* _Task description_
Please render every line of the records below as a row of a Markdown table with the columns "Row" and "Text", numbering the rows in order and leaving out blank lines.

* _Dataset records_
--- --- ---
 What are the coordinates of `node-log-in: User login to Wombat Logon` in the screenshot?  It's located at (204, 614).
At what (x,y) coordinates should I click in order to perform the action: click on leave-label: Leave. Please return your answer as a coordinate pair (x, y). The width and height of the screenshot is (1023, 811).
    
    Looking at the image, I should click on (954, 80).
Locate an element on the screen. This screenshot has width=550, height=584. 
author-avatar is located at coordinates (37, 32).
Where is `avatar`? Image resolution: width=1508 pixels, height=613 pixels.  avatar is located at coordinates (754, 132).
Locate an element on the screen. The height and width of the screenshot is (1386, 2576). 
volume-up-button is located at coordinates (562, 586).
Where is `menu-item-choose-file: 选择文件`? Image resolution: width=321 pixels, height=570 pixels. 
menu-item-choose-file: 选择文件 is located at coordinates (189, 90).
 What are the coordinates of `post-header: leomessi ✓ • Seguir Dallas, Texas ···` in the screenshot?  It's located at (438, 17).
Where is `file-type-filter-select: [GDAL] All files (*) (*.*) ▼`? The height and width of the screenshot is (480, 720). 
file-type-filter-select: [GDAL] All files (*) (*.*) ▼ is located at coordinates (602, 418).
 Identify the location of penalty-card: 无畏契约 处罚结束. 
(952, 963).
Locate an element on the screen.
--- --- ---
* _Task answer_
| Row | Text |
|---|---|
| 1 |  What are the coordinates of `node-log-in: User login to Wombat Logon` in the screenshot?  It's located at (204, 614). |
| 2 | At what (x,y) coordinates should I click in order to perform the action: click on leave-label: Leave. Please return your answer as a coordinate pair (x, y). The width and height of the screenshot is (1023, 811). |
| 3 |     Looking at the image, I should click on (954, 80). |
| 4 | Locate an element on the screen. This screenshot has width=550, height=584.  |
| 5 | author-avatar is located at coordinates (37, 32). |
| 6 | Where is `avatar`? Image resolution: width=1508 pixels, height=613 pixels.  avatar is located at coordinates (754, 132). |
| 7 | Locate an element on the screen. The height and width of the screenshot is (1386, 2576).  |
| 8 | volume-up-button is located at coordinates (562, 586). |
| 9 | Where is `menu-item-choose-file: 选择文件`? Image resolution: width=321 pixels, height=570 pixels.  |
| 10 | menu-item-choose-file: 选择文件 is located at coordinates (189, 90). |
| 11 |  What are the coordinates of `post-header: leomessi ✓ • Seguir Dallas, Texas ···` in the screenshot?  It's located at (438, 17). |
| 12 | Where is `file-type-filter-select: [GDAL] All files (*) (*.*) ▼`? The height and width of the screenshot is (480, 720).  |
| 13 | file-type-filter-select: [GDAL] All files (*) (*.*) ▼ is located at coordinates (602, 418). |
| 14 |  Identify the location of penalty-card: 无畏契约 处罚结束.  |
| 15 | (952, 963). |
| 16 | Locate an element on the screen. |